Whenever the word "will" appears in a line of the data below, copy that line.

AVAILABLE DATA =>
┌──

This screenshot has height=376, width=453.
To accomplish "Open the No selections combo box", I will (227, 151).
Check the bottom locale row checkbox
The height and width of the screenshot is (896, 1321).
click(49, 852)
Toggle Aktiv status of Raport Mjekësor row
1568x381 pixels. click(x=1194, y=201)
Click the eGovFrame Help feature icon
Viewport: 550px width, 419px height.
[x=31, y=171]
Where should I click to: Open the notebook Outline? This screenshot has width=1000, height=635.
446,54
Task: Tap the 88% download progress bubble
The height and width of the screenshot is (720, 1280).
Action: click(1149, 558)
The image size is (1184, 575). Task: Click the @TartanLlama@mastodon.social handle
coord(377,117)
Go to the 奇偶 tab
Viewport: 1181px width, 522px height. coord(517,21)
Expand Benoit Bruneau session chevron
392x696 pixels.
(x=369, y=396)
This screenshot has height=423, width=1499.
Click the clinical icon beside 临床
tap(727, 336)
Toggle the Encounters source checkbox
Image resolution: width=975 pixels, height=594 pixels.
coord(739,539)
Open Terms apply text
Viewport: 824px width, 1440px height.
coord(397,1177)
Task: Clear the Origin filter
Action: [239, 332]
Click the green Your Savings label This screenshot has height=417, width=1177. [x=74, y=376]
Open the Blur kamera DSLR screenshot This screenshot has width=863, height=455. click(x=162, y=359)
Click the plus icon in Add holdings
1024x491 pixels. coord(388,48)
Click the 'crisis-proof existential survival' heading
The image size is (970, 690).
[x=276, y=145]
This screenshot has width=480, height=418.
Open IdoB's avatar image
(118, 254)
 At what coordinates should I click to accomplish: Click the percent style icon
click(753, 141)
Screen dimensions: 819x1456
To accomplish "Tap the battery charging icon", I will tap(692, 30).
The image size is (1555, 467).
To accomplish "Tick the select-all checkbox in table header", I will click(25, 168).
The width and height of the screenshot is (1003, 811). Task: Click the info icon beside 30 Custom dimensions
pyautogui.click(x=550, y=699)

└──

EXERCISE OUTPUT =>
To accomplish "Open the No selections combo box", I will (227, 151).
To accomplish "Tap the battery charging icon", I will tap(692, 30).
To accomplish "Tick the select-all checkbox in table header", I will click(25, 168).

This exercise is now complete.